- [What to work on]:
Copy out the entire article on the home-based medication review study, keeping every word and line as it appears.

- [Document extract]:
***
Supporting Innovation in Pharmacy for a Healthier Canada

CFP funds study of home-based reviews


April 2015 - Several studies have examined the positive impact of home medication reviews. But what about all those potential medication issues affecting pharmacy patrons who aren’t homebound? Canadian Foundation for Pharmacy Innovation Fund Grant recipient John Papastergiou and his research team are aiming to find out exactly how home-based medication review services could be used to help non-homebound patients.

“Our study will be the first of its kind to focus specifically on the non-homebound patient population,” says Papastergiou, associate-owner of two Shoppers Drug Mart pharmacies in Toronto. “The study is also unique in that it aims to identify patient characteristics that correlate with increased incidence of hidden medication issues in the home.”
***
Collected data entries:
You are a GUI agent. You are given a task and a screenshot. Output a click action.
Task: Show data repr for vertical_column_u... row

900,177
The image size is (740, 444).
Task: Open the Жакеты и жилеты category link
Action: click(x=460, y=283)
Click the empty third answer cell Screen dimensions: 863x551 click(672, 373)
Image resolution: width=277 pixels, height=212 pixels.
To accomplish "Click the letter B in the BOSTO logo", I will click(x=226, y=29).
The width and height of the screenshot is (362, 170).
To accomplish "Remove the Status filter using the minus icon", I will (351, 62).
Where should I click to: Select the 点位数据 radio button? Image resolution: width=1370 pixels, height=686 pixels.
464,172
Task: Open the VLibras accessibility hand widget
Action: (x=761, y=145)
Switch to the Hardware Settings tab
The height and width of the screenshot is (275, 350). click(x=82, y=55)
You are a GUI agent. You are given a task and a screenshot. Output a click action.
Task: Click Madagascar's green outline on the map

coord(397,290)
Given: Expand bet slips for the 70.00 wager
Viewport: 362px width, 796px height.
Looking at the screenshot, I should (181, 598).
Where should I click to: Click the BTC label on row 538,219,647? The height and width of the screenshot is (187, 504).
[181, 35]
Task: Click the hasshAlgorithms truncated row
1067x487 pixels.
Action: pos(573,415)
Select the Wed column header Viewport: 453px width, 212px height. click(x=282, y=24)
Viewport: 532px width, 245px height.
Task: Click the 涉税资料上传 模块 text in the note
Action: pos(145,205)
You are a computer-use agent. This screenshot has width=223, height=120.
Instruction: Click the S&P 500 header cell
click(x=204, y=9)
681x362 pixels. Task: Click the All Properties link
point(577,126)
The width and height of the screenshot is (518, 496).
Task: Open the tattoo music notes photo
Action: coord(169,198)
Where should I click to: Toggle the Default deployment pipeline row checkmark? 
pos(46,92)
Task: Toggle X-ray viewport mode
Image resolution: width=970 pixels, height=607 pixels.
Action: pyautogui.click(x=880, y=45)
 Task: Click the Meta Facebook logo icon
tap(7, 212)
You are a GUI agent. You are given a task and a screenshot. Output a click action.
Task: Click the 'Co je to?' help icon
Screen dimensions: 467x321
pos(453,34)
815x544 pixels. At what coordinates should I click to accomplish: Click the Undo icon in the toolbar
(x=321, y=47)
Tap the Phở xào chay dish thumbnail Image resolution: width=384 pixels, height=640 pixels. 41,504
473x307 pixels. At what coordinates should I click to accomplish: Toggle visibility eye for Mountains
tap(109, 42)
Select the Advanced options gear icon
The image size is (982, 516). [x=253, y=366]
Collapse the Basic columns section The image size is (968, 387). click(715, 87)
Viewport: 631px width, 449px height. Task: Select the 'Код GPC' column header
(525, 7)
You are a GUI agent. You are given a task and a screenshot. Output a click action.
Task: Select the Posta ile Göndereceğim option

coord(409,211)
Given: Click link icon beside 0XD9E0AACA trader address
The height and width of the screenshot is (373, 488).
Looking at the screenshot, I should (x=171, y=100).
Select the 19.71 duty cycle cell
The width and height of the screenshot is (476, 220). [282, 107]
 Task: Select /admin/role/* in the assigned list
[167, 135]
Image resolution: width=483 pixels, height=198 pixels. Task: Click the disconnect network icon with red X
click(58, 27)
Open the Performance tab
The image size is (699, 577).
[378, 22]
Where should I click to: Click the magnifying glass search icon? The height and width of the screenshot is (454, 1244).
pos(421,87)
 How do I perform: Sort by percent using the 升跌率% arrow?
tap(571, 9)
***
- [Problem solution]:
Supporting Innovation in Pharmacy for a Healthier Canada

CFP funds study of home-based reviews


April 2015 - Several studies have examined the positive impact of home medication reviews. But what about all those potential medication issues affecting pharmacy patrons who aren’t homebound? Canadian Foundation for Pharmacy Innovation Fund Grant recipient John Papastergiou and his research team are aiming to find out exactly how home-based medication review services could be used to help non-homebound patients.

“Our study will be the first of its kind to focus specifically on the non-homebound patient population,” says Papastergiou, associate-owner of two Shoppers Drug Mart pharmacies in Toronto. “The study is also unique in that it aims to identify patient characteristics that correlate with increased incidence of hidden medication issues in the home.”